Some of them were off the wall in my view and some just did not work; however in an effort to keep the doom and gloom of economic meltdown and local/European/by-election talk at bay, - and obviously a way of getting 800 words on a quiet week - I have selected my personal favourites from his list of 125.

You don’t have to agree with them;

Just enjoy them for what they are. A bit of fun.

Ray Silke’s personal favourites from Tom Humphries’ list of 125 things to love about the GAA as published in last Monday’s Irish Times.

1. Joe Canning. Hurling's everyman. Don't ya love the first sight of him in early spring having been too well fed and watered over the Christmas. And then watching as he shrinks by instalments but grows with every game.

 

2. There are few things more enjoyable in life than taking a batch of new hurls out of a car boot and talking bulls** to your mates about balance and grain and lightness and moisture content and linseed and banding and double banding and seasoning before giving the hurls out to the under 11 Bs.
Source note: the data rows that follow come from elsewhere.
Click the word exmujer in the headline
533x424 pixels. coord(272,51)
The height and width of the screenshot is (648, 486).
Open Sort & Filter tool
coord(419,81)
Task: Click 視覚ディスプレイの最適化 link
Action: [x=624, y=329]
3. Seeing how many kids you can get into a car going to a match.

Yes, I know Garda but it's a county under-12 semi-final and they're late.

Okay.

I'll put the siren on. You follow.

4.  Where else can you have a breed of player good for nothing else really but able to go in and "bust up the play".

5. The mock concern of certain Ulster defenders as they lean over their victims after the "accidental" collision! Like the old joke about what you get when you cross a pitbull with a collie? The answer being a dog that rips your leg off, then goes for help.

6. The junior Bs. Slow as a wet week in Dundalk, they're permitting a film crew to remake Gorillas in the Mist in the showers after their games, they're smoking like chimneys, they're cursing like troopers, they're drinking enough to finance two clubs. And that's just the camogie girls.

7. A f***in' farmer'd make a fortune on the land it takes him to turn.

8. Modern Ireland. A church, a post office, two pubs, a school, a graveyard, and the mother of all GAA complexes.

9. No matter how much you know about the GAA you're only a bar stool away from a fella who knows twice as much.

10. Lads have ye de slip. Have ye de slip. De f***in' ref wants de slip. He won't take it after. Have ye de slip. Yerra warm up again.

11. Cumann na mBunscol finals. Honest to God. Take a day off and go along. Put the grin back on your fretful old adult face.

12.  Hey 14, ya wouldn't get a kick in a f***ing stampede.

13.  Jaysus if they won't take you off, have the decency to come off yourself. It's not your fault son, it's the gobs***es that picked ya.

And one for luck:

That story. A dispute has split a hurling parish in Galway down the centre. There is an EGM called and when things get heated the parish priest walks up to the podium and reminds everybody of what the GAA can be and should be and pleads for the good of the club for the factions to lay aside their differences and pull together and for everybody to move ahead together as a united force. And the chairman stands up and says, "Thanks a lot for that now Father, but that's the kind of s***e that sickens my hole."